Now there are other times , the more romantic, making love moments, where the dance of our love making goes for hours. The crescendo of our orgasms fills the room, and probably the neighbors as well, and upon the last sigh, the last note hit in that symphony, all I want to do is look at her. I don’t want to snuggle. My flesh is on fire it can’t taking being touched, I just want to look at her, To watch her lay there in the afterglow of orgasms and just, well…….
Of course there are those moments and she can contest to these where I just break up laughing. Its not that I find it funny that we just rolled around naked, or as I say it neked. My large breasts pounding upon her flesh as I try…try to be as boi as I can be. Or I am not laughing at my clumsy attempts to maneuver my body just right so that this purple appendage will provide the ultimate pleasure for her. No these are not the reasons for my bursts of laughter, or the exclamation of SHAZAM spewing from my lips. Nope it is simple, I am happy. I have just had an incredible orgasm, and she as well, hey of course she has, this is my story, my column she has had an amazing earth shattering, leave you quivering orgasm, and yes like Tarzan swinging in the jungle does his call, I will yell Shazam. I will then proceed to go do the after orgasm pee, afterwards stopping into the kitchen for some water, I mean you have to refill the well. So, no snuggle, I may get back in bed and we may proceed to talk about childhood wishes, or the beauty she sees when she looks at the people she loves, or why I believe in God, but not religion, we are intimate.

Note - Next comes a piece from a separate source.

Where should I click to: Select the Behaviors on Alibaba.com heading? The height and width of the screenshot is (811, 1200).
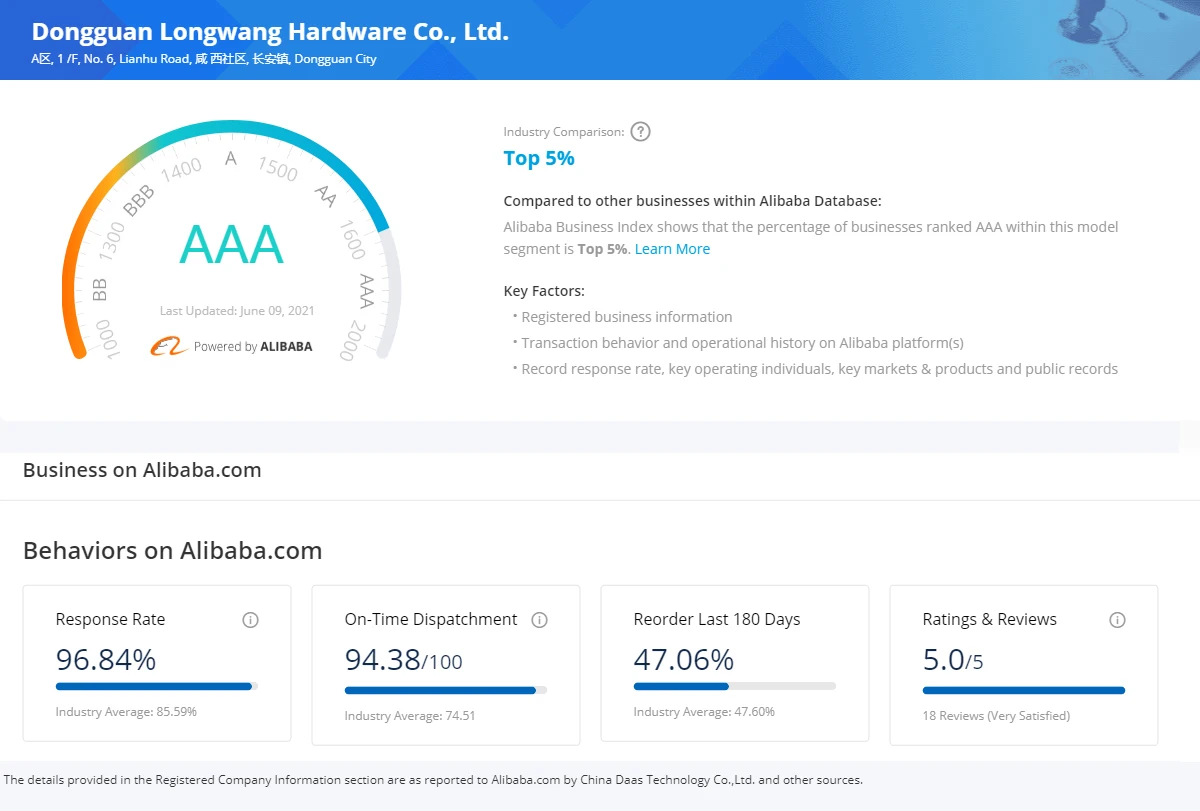click(172, 550)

So what can I tell you, the after snuggle can come from a quick unexpected fuck, or also be not a physical full body snuggle but from intimate words coming from the heart, or a crazy Shazam and a heart felt laugh, or after a romantic interlude you may get, “I have got to pee like a rushing race horse”, and a scream of Shazam that would make Tarzan blush. But she gets me, we mesh, and the after snuggle well it may come from just being too tired to get up. Or is the snuggle not after sex, but before, during those moments when she looks at me and I slip my arms around her waist pulling her into me, or the slide of my hand into hers as you walk across a market place. So my conclusion; I snuggle.